= Edith Segal =

American poet

Edith Segal (November 11, 1902 – 1997) was a Jewish-American choreographer, dancer, poet and songwriter.

==Early life==
Born and raised in New York City to immigrant parents, Segal chose to pursue a professional career in dance against the wishes of her mother who called her a “bummarke” (Yiddish for bum). She soon became a dance student of the highly regarded Blanche Talmud, and later earned a scholarship with ballet dancer Michael Mordkin.

==Early career==
An early supporter of the Soviet Union, in 1929 she formed a dance company known as the Red Dancers. Some of her first works were in tribute to VI Lenin and were performed at a memorial she organized for him. The next year, along with other American artists, she visited the Soviet Union and upon returning declared with the others that "Art is a weapon". During this period she also studied with Martha Graham.

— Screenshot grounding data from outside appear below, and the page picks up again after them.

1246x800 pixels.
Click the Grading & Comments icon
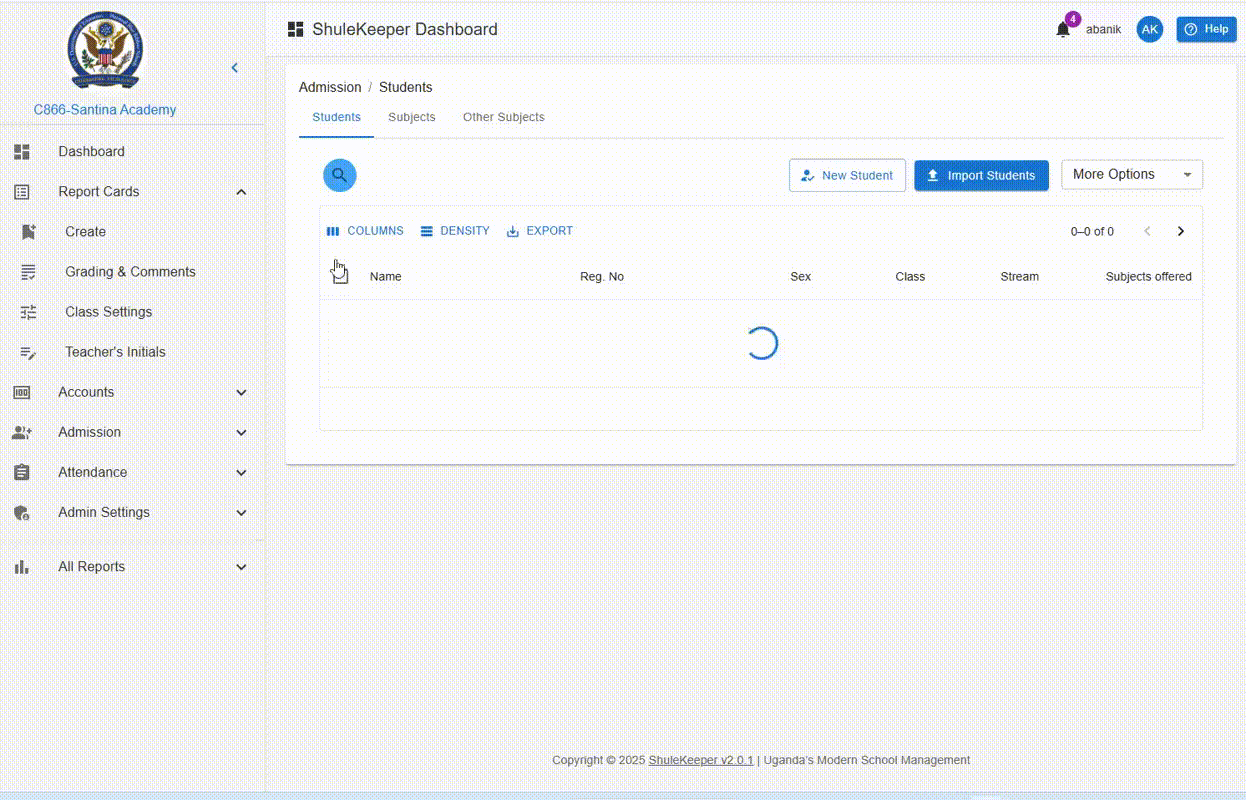point(28,272)
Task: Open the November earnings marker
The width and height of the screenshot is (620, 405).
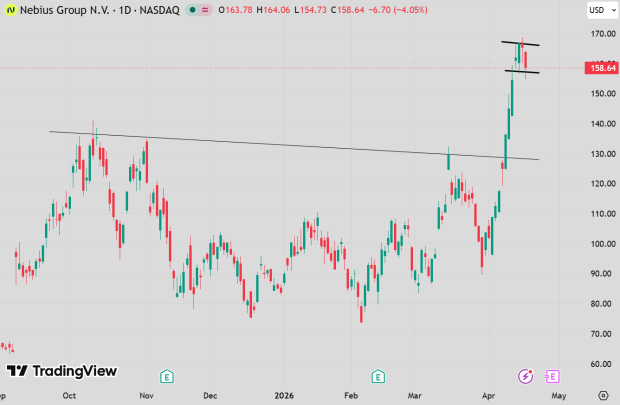Action: [x=166, y=376]
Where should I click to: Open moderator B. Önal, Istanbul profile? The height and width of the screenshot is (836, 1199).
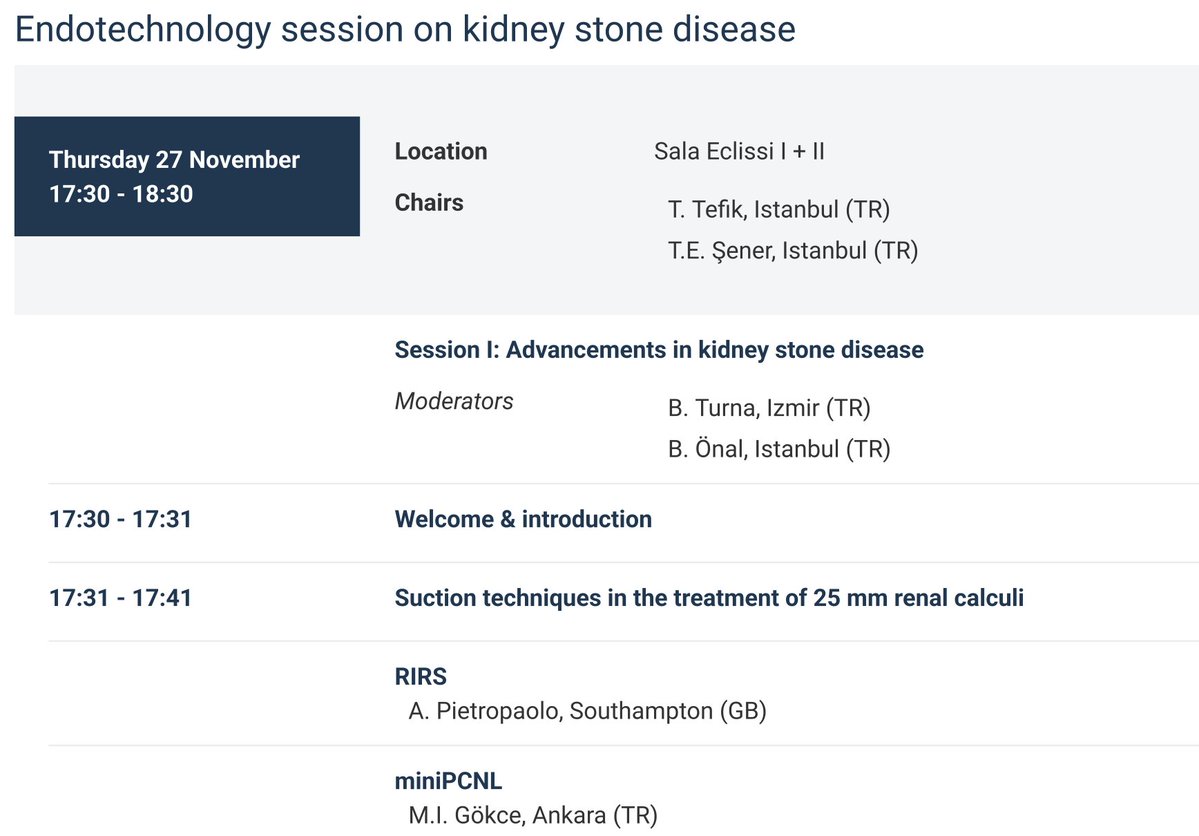778,450
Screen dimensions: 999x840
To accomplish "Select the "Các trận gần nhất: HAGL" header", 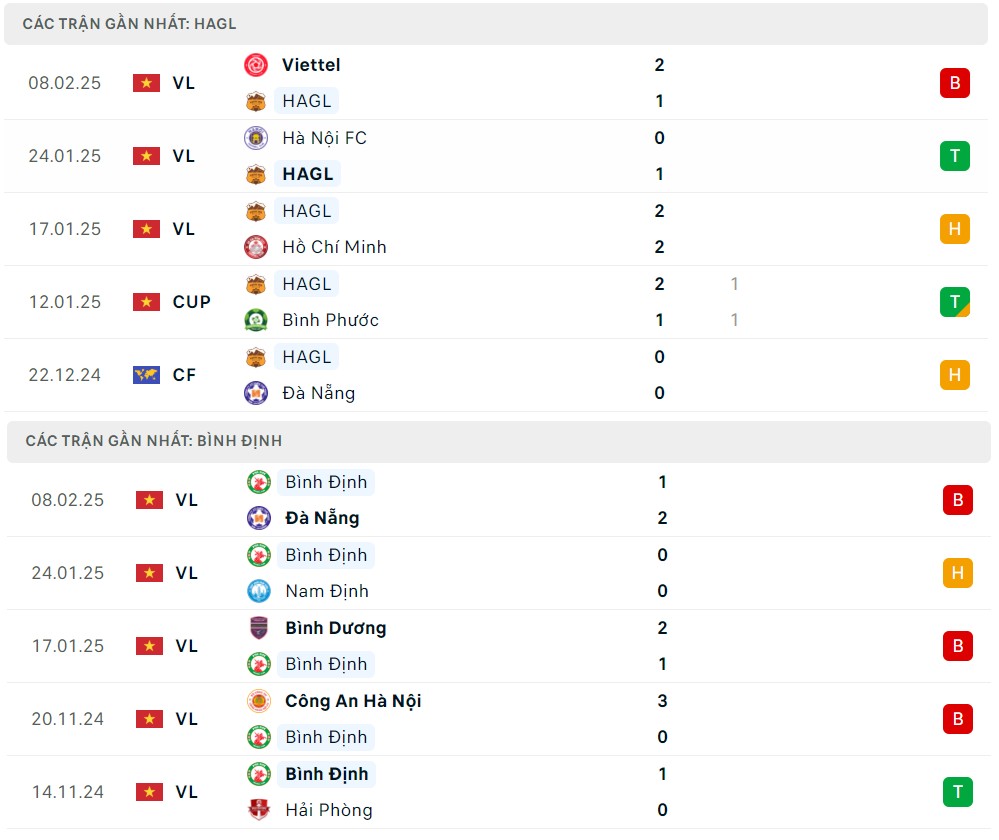I will click(130, 24).
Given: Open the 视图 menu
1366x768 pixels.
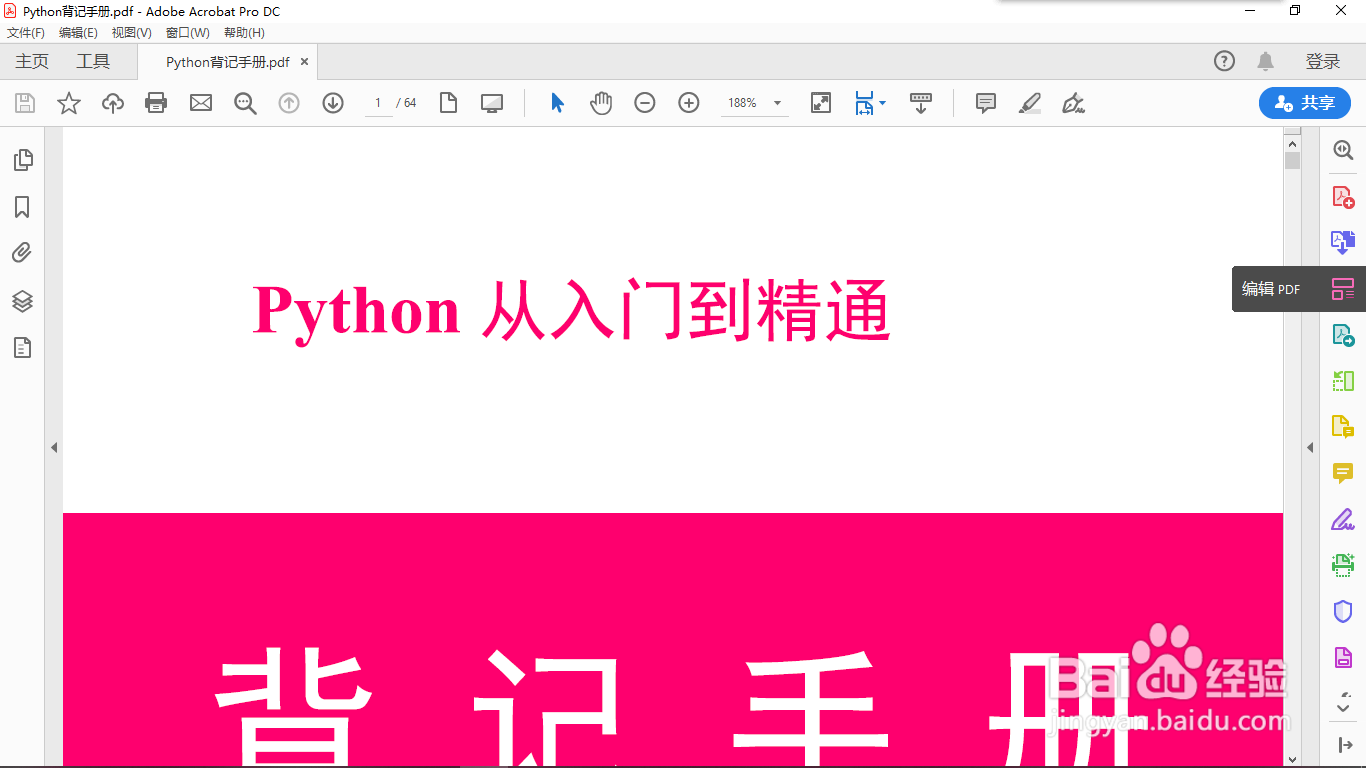Looking at the screenshot, I should click(130, 32).
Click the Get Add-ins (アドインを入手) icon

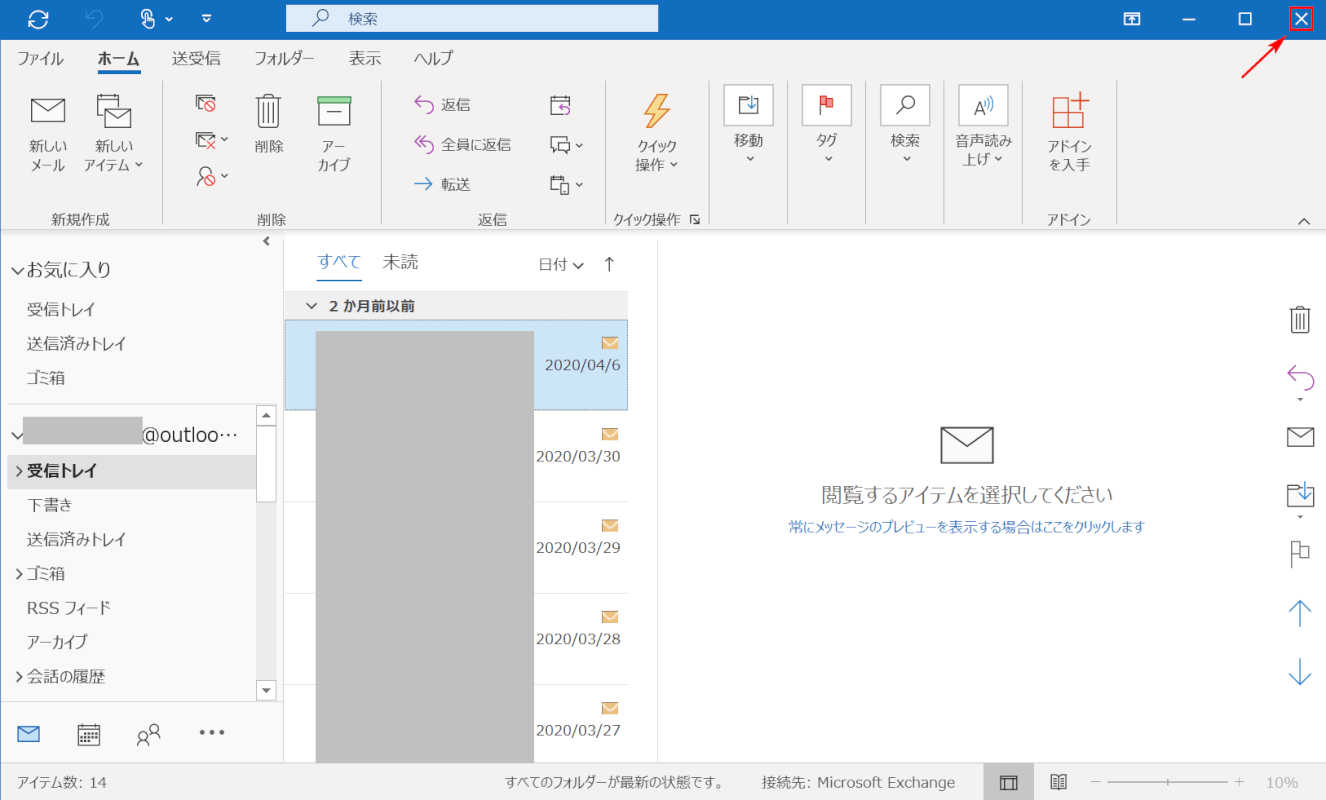(1068, 111)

In 1930 she created her best-known work, Black and White, along with Allison Burroughs which was one of the first interracial dance performances in the United States. Black And White has been noted as the signature work in American leftist dance. Other Segal choreographed works on race relations included Scottsboro, Third Degree and Southern Holiday. In addition to civil rights themes, Segal created many dances around Jewish cultural themes as well as worker’s rights, always sympathetic to communist causes. During the Red Scare in the 1950s she was called to testify before the New York state legislature investigating committee regarding her communist ties.

==Later career==
Retiring as a professional dancer in the late 1930s, Segal became a dance teacher and was active for decades at the progressive Jewish Camp Kinderland. She published numerous books of poetry around progressive themes, often illustrated by her artist husband Samuel Kamen. Well known progressives including Langston Hughes and Dr. Spock praised her writings.
She died in New York City in 1997.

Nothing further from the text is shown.